Suzanna Sherry (’76) majored in History at Middlebury and then attended the University of Chicago Law School. After clerking for a federal Court of Appeals judge, she spent two years in practice with the Washington, D.C. law firm of Miller, Cassidy, Larroca & Lewin. She began teaching at the University of Minnesota Law School in 1982 and moved to the Vanderbilt University Law School, where she is the Herman O. Loewenstein Professor of Law, in 2000.
Professor Sherry’s scholarship focuses primarily on constitutional law, the federal courts, and federal-court litigation. Her work includes three co-authored books on constitutional theory: Judgment Calls: Separating Law From Politics in Constitutional Cases (2009); Desperately Seeking Certainty: The Misguided Quest for Constitutional Foundations (2002); and Beyond All Reason: The Radical Assault on Truth in American Law (1997). She has also published more than 80 journal articles. Of particular interest to the topic of Supreme Court term limits are two recent articles: Term Limits and Turmoil: Roe v. Wade’s Whiplash, 98 Tex. L. Rev. 121 (2019) (with Christopher S. Sundby) and Our Kardashian Court (and How to Fix It), 106 Iowa L. Rev. 181 (2020)
Professor Sherry has also co-authored three law-school textbooks: Civil Procedure (5th edition, 2020), Federal Courts (8th edition, 2018), and A History of the American Constitution (3d edition, 2013), as well an introduction to law school, What Every Law Student Really Needs to Know: An Introduction to the Study of Law (3d edition 2019).
Ilya Shapiro is the director of the Robert A. Levy Center for Constitutional Studies at the Cato Institute and publisher of the Cato Supreme Court Review. Before joining Cato, he was a special assistant/adviser to the Multi‐National Force in Iraq on rule‐of‐law issues and practiced at Patton Boggs and Cleary Gottlieb.

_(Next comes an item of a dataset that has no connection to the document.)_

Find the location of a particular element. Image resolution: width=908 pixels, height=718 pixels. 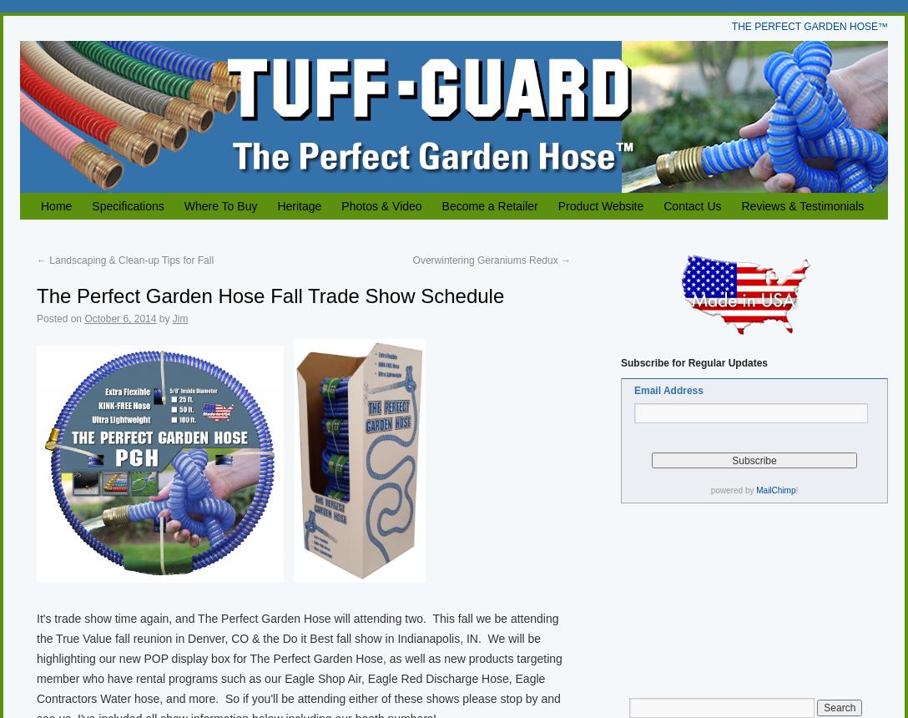

'October 6, 2014' is located at coordinates (119, 318).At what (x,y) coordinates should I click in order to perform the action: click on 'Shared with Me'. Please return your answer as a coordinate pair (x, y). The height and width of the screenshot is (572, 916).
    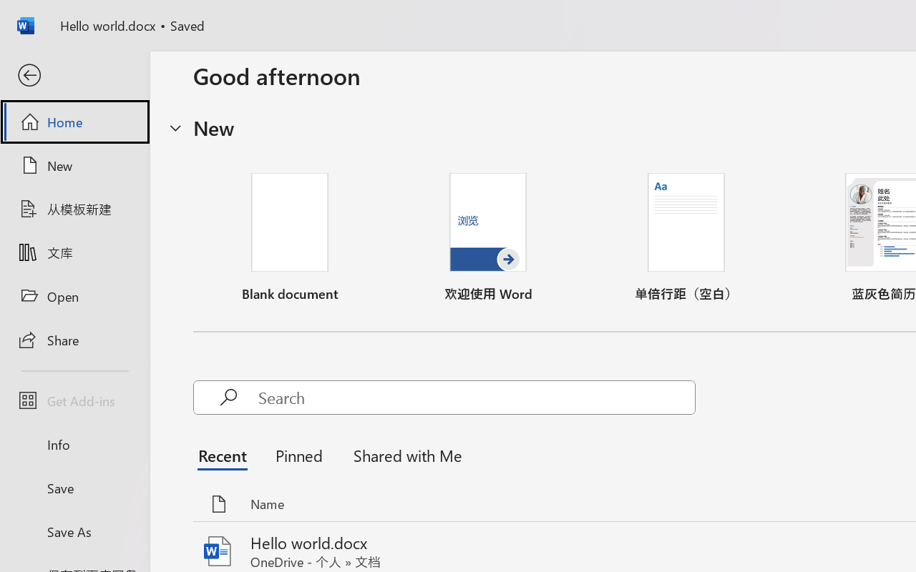
    Looking at the image, I should click on (402, 454).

Shapiro is the author of Supreme Disorder: Judicial Nominations and the Politics of America’s Highest Court (2020), co‐author of Religious Liberties for Corporations? Hobby Lobby, the Affordable Care Act, and the Constitution (2014), and editor of 11 volumes of the Cato Supreme Court Review (2008–18). He has contributed to a variety of academic, popular, and professional publications, including the Wall Street Journal, Harvard Journal of Law & Public Policy, Washington Post, Los Angeles Times, USA Today, National Review, and Newsweek. He also regularly provides commentary for various media outlets, is a legal consultant to CBS News, and once appeared on the Colbert Report.

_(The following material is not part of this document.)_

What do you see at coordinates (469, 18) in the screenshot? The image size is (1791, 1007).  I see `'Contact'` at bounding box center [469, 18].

Shapiro has testified before Congress and state legislatures and has filed more than 400 amicus curiae “friend of the court” briefs in the Supreme Court, including one that The Green Bag selected for its “Exemplary Legal Writing” collection. He lectures regularly on behalf of the Federalist Society, was an inaugural Washington Fellow at the National Review Institute and a Lincoln Fellow at the Claremont Institute, and has been an adjunct law professor at the George Washington University and University of Mississippi. He is also the chairman of the board of advisors of the Mississippi Justice Institute, a barrister in the Edward Coke Appellate Inn of Court, and a member of the Virginia Advisory Committee to the U.S. Commission on Civil Rights. In 2015, National Law Journal named him to its 40 under 40 list of “rising stars.”
Before entering private practice, Shapiro clerked for Judge E. Grady Jolly of the U.S. Court of Appeals for the Fifth Circuit. He holds an AB from Princeton University, an MSc from the London School of Economics, and a JD from the University of Chicago Law School (where he became a Tony Patiño Fellow).